The UK “won’t blink” in the crucial talks on post-Brexit economic arrangements, Britain’s chief negotiator David Frost warned his EU colleagues in an interview with the Mail on Sunday, insisting that the UK would not become a “client state” of Brussels by accepting its restrictions on fishing rights and vetoes of British laws.
In his first interview since he assumed office in January, Frost stressed the EU needed to realise that Johnson’s Cabinet was adopting a more determined and balanced approach than Theresa May’s government.
“We came in after a government and negotiating team that had blinked and had its bluff called at critical moments and the EU had learned not to take our word seriously”, Frost started off, adding that what Britain has of late been doing is “to get them to realise that we mean what we say and they should take our position seriously”.
Lord Frost said Brussels “have not accepted that in key areas of our national life we want to be able to control our own laws and do things our way and use the freedoms that come after Brexit”, stressing the country would in no way “compromise on the fundamentals of having control over our own laws”.
He went on to emotionally outline what being independent is about and what British people voted for:
“We are not going to accept level playing field provisions that lock us in to the way the EU do things; we are not going to accept provisions that give them control over our money or the way we can organise things here in the UK and that should not be controversial”.

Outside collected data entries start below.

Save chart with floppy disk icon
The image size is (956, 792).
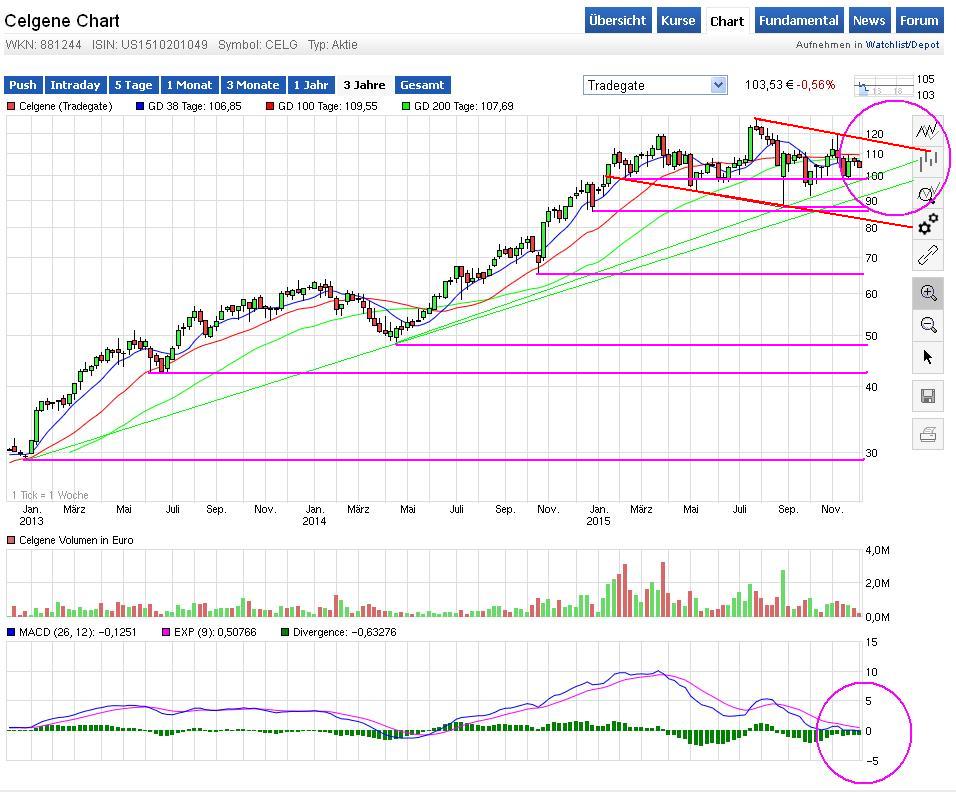tap(928, 396)
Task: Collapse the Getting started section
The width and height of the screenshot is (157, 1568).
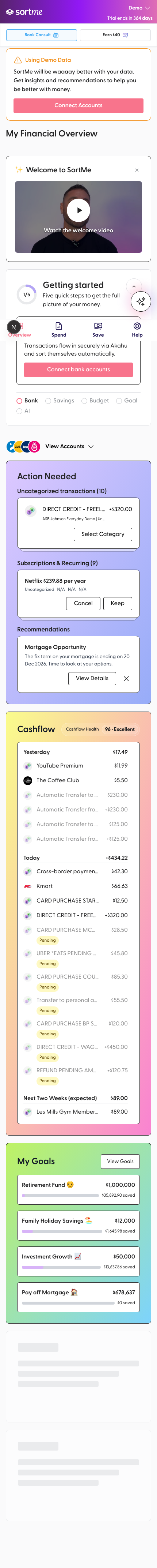Action: click(134, 285)
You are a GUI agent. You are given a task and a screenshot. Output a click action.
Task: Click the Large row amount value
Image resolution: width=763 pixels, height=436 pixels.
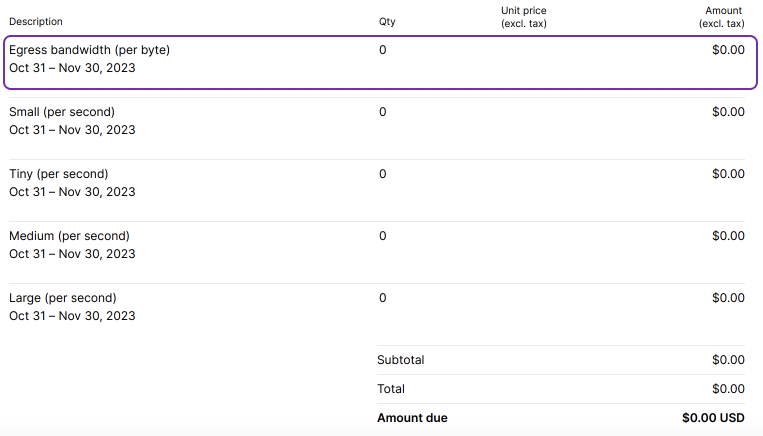(728, 298)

Frost noted that Downing Street has been making extensive preparations to ensure that businesses and citizens are ready for the end of the transition period in any scenario – “outside the customs union, outside the single market, and outside the EU”.
“Obviously, lots of preparation was done last year, we are ramping up again and have been for some time under Michael Gove’s authority”, Frost detailed, stressing that most importantly, the UK “wants to get back the powers to control our borders”.
He said Britain isn’t ruling out any type of trade agreement:
“If we can reach an agreement that regulates trade like Canada’s, great. If we can’t, it will be an Australian-like trading agreement and we are fully ready for that”, he said.
‘Re-Gripping the Agenda’ in Run-up to Eighth Round of Talks
Frost’s comments come ahead of his counterpart Michel Barnier’s arrival in London for a fresh round of talks on Tuesday.
This week’s round of talks, the eighth, marks the final phase of the negotiations, with Lord Frost’s team calling for “more realism” from the EU to break the deadlock and meet the transition period deadline for a comprehensive bilateral deal.
The bullish Brexit rhetoric is part of an attempt by Johnson’s government to “re-grip the agenda” after a tumultuous summer marked by endless U-turns on issues such as COVID policy and A-level exam grades.
The other day, Frost even issued a warning to Brussels suggesting the bloc’s demands on fishing and state subsidies could “limit the progress” potentially made next week.
EU’s Stance ‘Limiting Potential Progress’
Indicating that the UK could indeed be weighing a no-deal divorce from the EU, Frost said that London has been clear about its stance from the very beginning:
 “The EU still insists we change our positions on state aid and fisheries if there are to be substantive textual discussions on anything else”.
“We will negotiate constructively but the EU’s stance may, realistically, limit the progress we can make next week”, he concluded.
Frost tweeted the comments after his European counterpart Michel Barnier said that while the UK can retain control over the waters washing its coasts, “the fish which are inside those waters” are “another story”.
The bloc has been aiming to retain access for its fishing boats, while Downing Street insists that British trawlers should by all means be given top priority.
Separately, Brussels is seeking a “level playing field” on state aid rules that would virtually tie Britain to EU regulations after the transition period expires in late December.